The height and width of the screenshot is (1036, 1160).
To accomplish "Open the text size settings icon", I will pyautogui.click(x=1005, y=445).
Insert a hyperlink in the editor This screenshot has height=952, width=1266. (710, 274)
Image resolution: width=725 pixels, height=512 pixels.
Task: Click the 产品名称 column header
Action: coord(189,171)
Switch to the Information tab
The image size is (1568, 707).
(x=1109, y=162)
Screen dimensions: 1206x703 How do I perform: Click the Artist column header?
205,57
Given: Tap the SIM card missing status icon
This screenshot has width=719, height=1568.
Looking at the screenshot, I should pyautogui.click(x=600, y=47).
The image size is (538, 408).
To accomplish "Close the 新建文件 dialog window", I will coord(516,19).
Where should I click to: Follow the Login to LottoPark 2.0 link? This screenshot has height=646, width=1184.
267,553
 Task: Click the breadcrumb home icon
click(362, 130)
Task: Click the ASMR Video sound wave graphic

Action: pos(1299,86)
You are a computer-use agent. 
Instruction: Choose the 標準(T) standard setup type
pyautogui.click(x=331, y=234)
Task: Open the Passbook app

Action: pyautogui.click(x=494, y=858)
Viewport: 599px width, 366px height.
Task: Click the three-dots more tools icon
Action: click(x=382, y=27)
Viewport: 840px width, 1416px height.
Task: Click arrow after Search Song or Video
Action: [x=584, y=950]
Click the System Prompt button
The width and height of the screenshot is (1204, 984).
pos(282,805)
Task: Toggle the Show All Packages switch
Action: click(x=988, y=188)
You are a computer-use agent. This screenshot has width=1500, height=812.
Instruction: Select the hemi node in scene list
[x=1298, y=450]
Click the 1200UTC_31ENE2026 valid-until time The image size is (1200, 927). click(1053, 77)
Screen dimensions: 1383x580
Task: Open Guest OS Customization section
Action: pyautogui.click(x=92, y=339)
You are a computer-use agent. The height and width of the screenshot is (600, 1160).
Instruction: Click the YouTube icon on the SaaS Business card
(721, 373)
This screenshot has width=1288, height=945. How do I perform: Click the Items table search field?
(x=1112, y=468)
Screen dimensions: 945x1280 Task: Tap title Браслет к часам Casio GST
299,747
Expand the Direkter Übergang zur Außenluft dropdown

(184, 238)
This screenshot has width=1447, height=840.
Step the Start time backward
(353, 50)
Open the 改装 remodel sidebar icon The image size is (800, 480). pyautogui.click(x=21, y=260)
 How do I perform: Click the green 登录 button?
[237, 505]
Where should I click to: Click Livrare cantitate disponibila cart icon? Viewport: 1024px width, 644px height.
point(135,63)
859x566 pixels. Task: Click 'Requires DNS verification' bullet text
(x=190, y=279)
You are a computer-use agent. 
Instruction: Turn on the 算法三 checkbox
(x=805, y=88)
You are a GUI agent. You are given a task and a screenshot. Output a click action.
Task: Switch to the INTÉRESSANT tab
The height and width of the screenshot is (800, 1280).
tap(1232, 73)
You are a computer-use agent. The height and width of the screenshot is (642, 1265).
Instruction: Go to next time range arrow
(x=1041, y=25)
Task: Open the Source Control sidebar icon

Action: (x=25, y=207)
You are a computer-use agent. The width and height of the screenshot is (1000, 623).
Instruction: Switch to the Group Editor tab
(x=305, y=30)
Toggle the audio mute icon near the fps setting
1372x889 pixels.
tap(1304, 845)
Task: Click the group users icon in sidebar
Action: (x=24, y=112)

○ ○ ○ ○ ○

• [Work instructions] The required output is the full set of entries, reproduced verbatim.

• [Result of this task]
The height and width of the screenshot is (1036, 1160).
To accomplish "Open the text size settings icon", I will pyautogui.click(x=1005, y=445).
Insert a hyperlink in the editor This screenshot has height=952, width=1266. (710, 274)
Image resolution: width=725 pixels, height=512 pixels.
Task: Click the 产品名称 column header
Action: coord(189,171)
Switch to the Information tab
The image size is (1568, 707).
(x=1109, y=162)
Screen dimensions: 1206x703 How do I perform: Click the Artist column header?
205,57
Given: Tap the SIM card missing status icon
This screenshot has width=719, height=1568.
Looking at the screenshot, I should pyautogui.click(x=600, y=47).
The image size is (538, 408).
To accomplish "Close the 新建文件 dialog window", I will coord(516,19).
Where should I click to: Follow the Login to LottoPark 2.0 link? This screenshot has height=646, width=1184.
267,553
 Task: Click the breadcrumb home icon
click(362, 130)
Task: Click the ASMR Video sound wave graphic

Action: pos(1299,86)
You are a computer-use agent. 
Instruction: Choose the 標準(T) standard setup type
pyautogui.click(x=331, y=234)
Task: Open the Passbook app

Action: pyautogui.click(x=494, y=858)
Viewport: 599px width, 366px height.
Task: Click the three-dots more tools icon
Action: click(x=382, y=27)
Viewport: 840px width, 1416px height.
Task: Click arrow after Search Song or Video
Action: [x=584, y=950]
Click the System Prompt button
The width and height of the screenshot is (1204, 984).
pos(282,805)
Task: Toggle the Show All Packages switch
Action: click(x=988, y=188)
You are a computer-use agent. This screenshot has width=1500, height=812.
Instruction: Select the hemi node in scene list
[x=1298, y=450]
Click the 1200UTC_31ENE2026 valid-until time The image size is (1200, 927). click(1053, 77)
Screen dimensions: 1383x580
Task: Open Guest OS Customization section
Action: pyautogui.click(x=92, y=339)
You are a computer-use agent. The height and width of the screenshot is (600, 1160).
Instruction: Click the YouTube icon on the SaaS Business card
(721, 373)
This screenshot has width=1288, height=945. How do I perform: Click the Items table search field?
(x=1112, y=468)
Screen dimensions: 945x1280 Task: Tap title Браслет к часам Casio GST
299,747
Expand the Direkter Übergang zur Außenluft dropdown

(184, 238)
This screenshot has width=1447, height=840.
Step the Start time backward
(353, 50)
Open the 改装 remodel sidebar icon The image size is (800, 480). pyautogui.click(x=21, y=260)
 How do I perform: Click the green 登录 button?
[237, 505]
Where should I click to: Click Livrare cantitate disponibila cart icon? Viewport: 1024px width, 644px height.
point(135,63)
859x566 pixels. Task: Click 'Requires DNS verification' bullet text
(x=190, y=279)
You are a computer-use agent. 
Instruction: Turn on the 算法三 checkbox
(x=805, y=88)
You are a GUI agent. You are given a task and a screenshot. Output a click action.
Task: Switch to the INTÉRESSANT tab
The height and width of the screenshot is (800, 1280).
tap(1232, 73)
You are a computer-use agent. The height and width of the screenshot is (642, 1265).
Instruction: Go to next time range arrow
(x=1041, y=25)
Task: Open the Source Control sidebar icon

Action: (x=25, y=207)
You are a computer-use agent. The width and height of the screenshot is (1000, 623).
Instruction: Switch to the Group Editor tab
(x=305, y=30)
Toggle the audio mute icon near the fps setting
1372x889 pixels.
tap(1304, 845)
Task: Click the group users icon in sidebar
Action: (x=24, y=112)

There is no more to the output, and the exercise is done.